Excerpt provided:
More: Frogger on Wikipedia

Jail Break, Commodore 64

Jail Break is a conversion of the Konami arcade game of the same name, and was developed and published by Konami themselves in 1986.

It’s a very spartan run-and-gun game where you’re basically a lone policeman, up against waves of escaping convicts.

Rescuing fleeing civilians will gain you an extra weapon – a shotgun or a bazooka – though neither really makes any impact on the gameplay. Which is truly awful.

If there was an award for worst sprites in a video game, the Commodore 64 version of Jail Break would be in contention. The expanded characters look ridiculous, frankly, and are animated just as badly.

The game’s only saving grace is that there’s some colour variation in the different stages. And it has a nice loading screen/tune. Woopie… Otherwise, it’s a pile of retro-gaming excrement. Konami really took their eye off the ball with this one…

More: Jail Break on Mobygames

Super Castlevania IV, Super Nintendo

Released in 1991, Konami‘s Super Castlevania IV was one of the earliest releases for the Super Nintendo console – and one of the best.

And it remains one of the best – to this day – with spectacular, horror-themed platforming action, full of deadly ghosts and monsters, and demanding boss battles.

The Super Nintendo‘s famous Mode 7 graphics rotation and scaling is used to great effect too, with drawbridges raising and falling smoothly, and entire levels rotating around effortlessly at certain points.

Super Castlevania IV gave the series the boost it needed to go on to become legendary, and Simon Belmont’s quest to defeat Dracula is still enjoyed by gamers to this day.

More: Super Castlevania IV on Wikipedia

Salamander, Arcade

Konami‘s Salamander is a classic scrolling shooter first released into arcades in 1986. It is part of the Gradius/Nemesis series and features both side-scrolling and vertically-scrolling gameplay set over six different levels.

Unlike Gradius, Salamander has a simultaneous two-player mode. Player one controls the Vic Viper from Gradius, and player two controls a new ship called Lord British (as far as I’m aware: this has nothing to do with Richard Garriott – founder of Origin Systems – who also calls himself Lord British and has done since the late ’70s).

The progressive weapons power-up system has been simplified in Salamader (over Gradius). Now you don’t have to activate a weapons change – it happens automatically when you pick up a dropped power-up. Salamander does retain the extra firepower pods, and the speed-ups, from the first game, but expands on the weapon types.

Ask anyone who’s played Salamander and they will probably mention the fire levels as being the ones that really stand out. As you move left to right, huge solar flares blast out from the fiery surface and you have to avoid being roasted. If you’re skilled enough you might even be able to fly through them…

Salamander is fairly unremarkable at the beginning to be honest, but does improve rapidly as the graphical tricks start to show themselves. The early levels are relatively easy and – of course – the later levels truly are ‘bullet hell’.

Extracted records:
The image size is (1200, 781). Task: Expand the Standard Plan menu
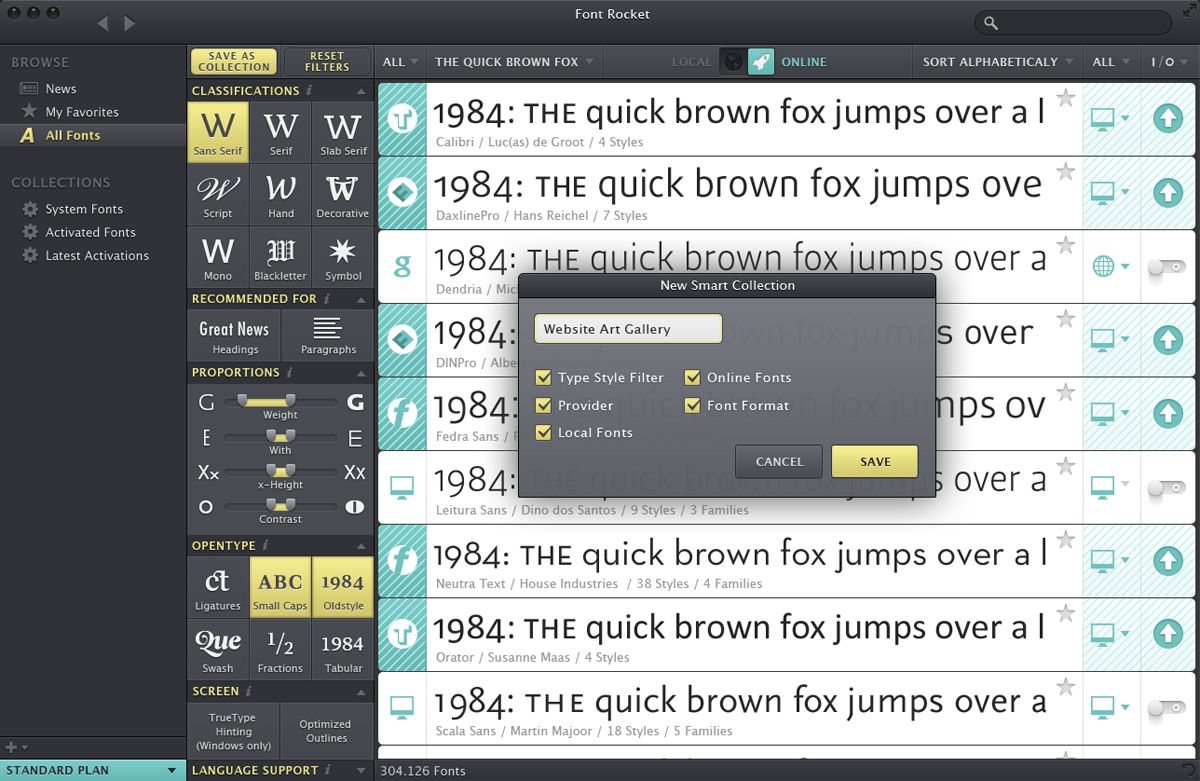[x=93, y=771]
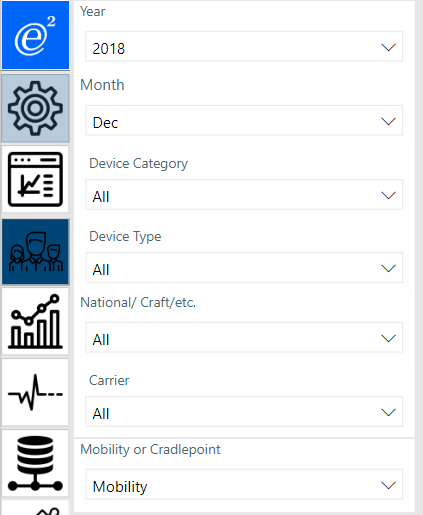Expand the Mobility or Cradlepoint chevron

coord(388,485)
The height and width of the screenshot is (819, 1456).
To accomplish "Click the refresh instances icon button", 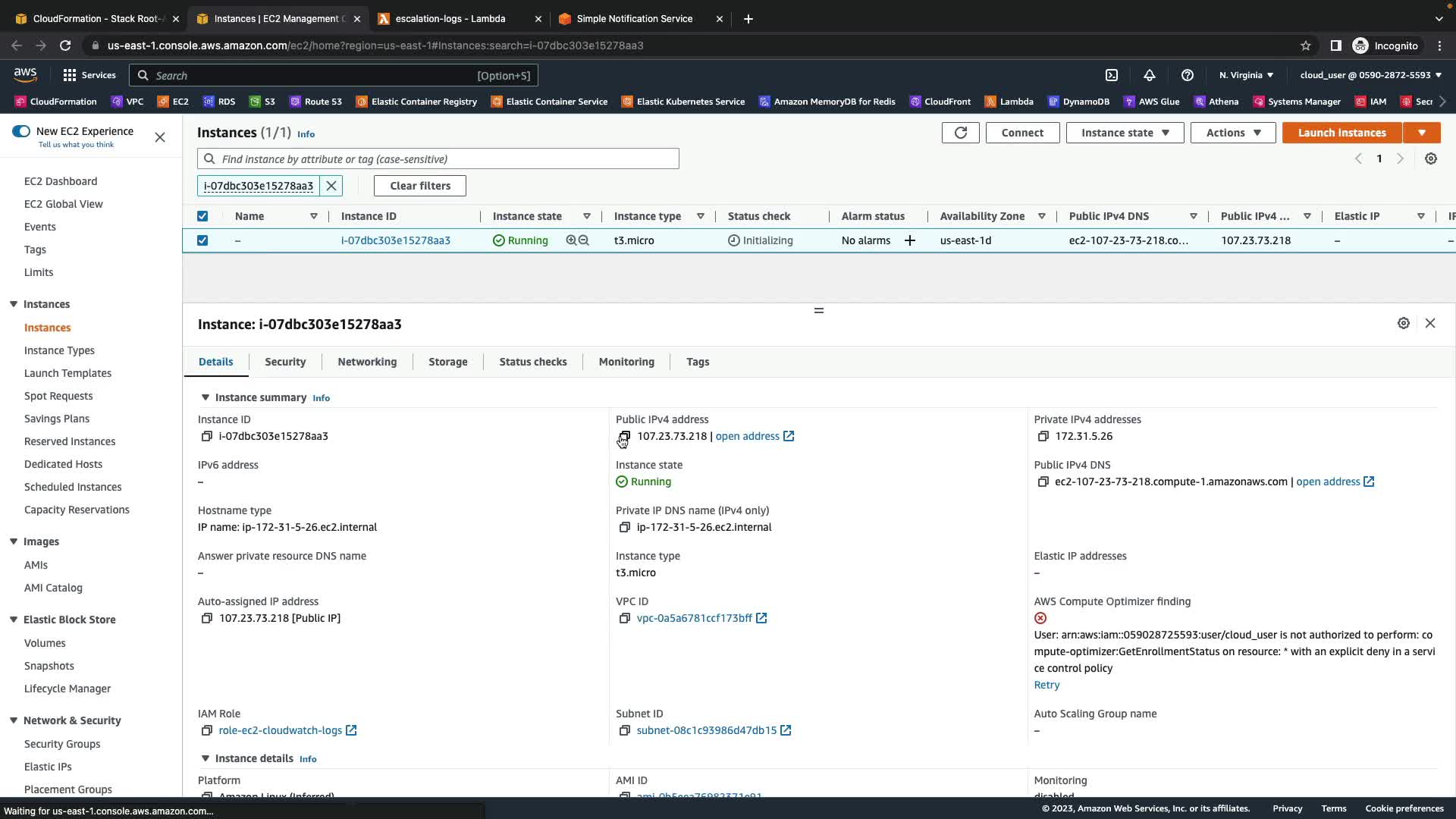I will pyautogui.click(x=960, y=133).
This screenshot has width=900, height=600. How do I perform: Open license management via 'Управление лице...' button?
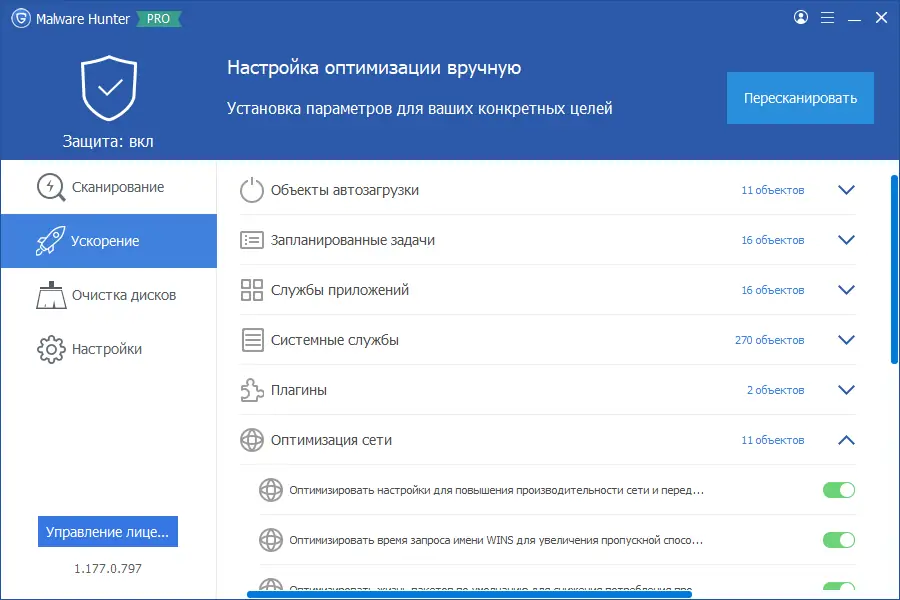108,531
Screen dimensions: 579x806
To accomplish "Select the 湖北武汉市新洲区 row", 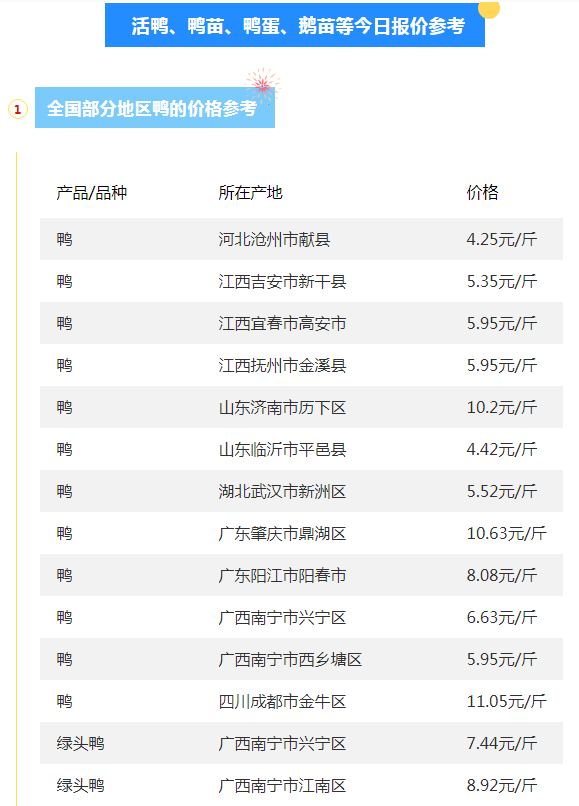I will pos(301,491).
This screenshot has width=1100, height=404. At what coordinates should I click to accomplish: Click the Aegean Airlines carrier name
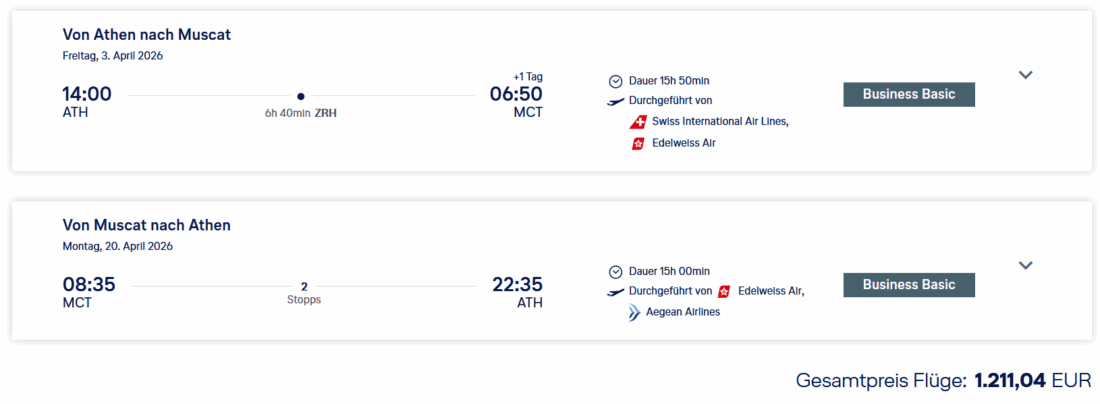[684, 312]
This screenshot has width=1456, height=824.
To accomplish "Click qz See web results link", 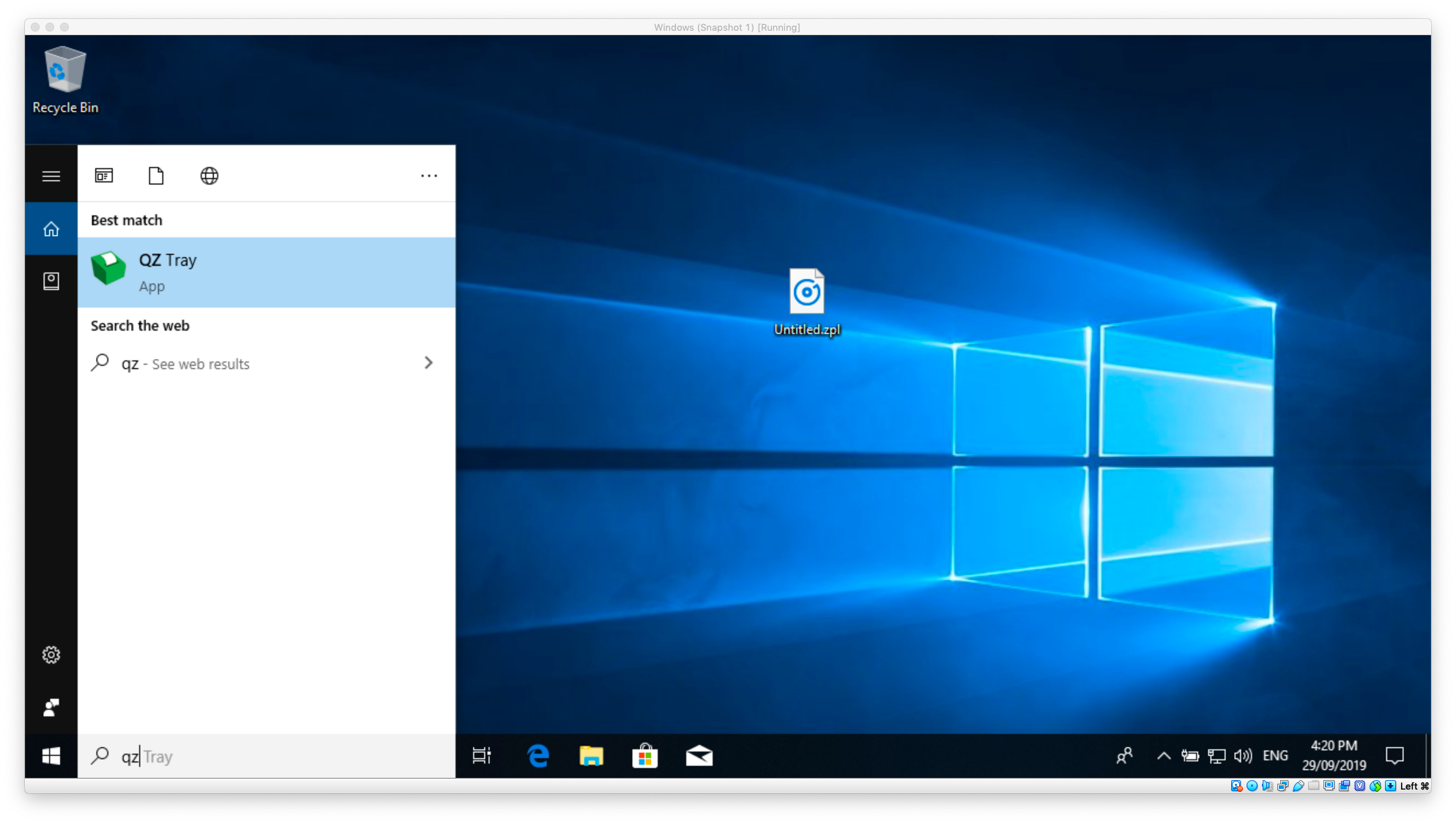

Exercise requirements:
1/ In the Konami game reviews, which ship does player two control in Salamander?
2/ Do these statements agree with the Konami game reviews? Answer yes or no for each and quote the words that decide it.
(a) Konami both developed and published the Commodore 64 Jail Break in 1986.
(b) Super Castlevania IV came out in 1993.
(c) Salamander takes place over six levels.
3/ List every game that has its own heading in the Konami game reviews, along with the platform that heading names.

Solutions for each task:
1/ Player two controls a new ship called Lord British.

2/
(a) Yes: "was developed and published by Konami themselves in 1986."
(b) No: "Released in 1991, Konami‘s Super Castlevania IV was one of the earliest releases for the Super Nintendo console"
(c) Yes: "set over six different levels."

3/
- Jail Break: Commodore 64
- Super Castlevania IV: Super Nintendo
- Salamander: Arcade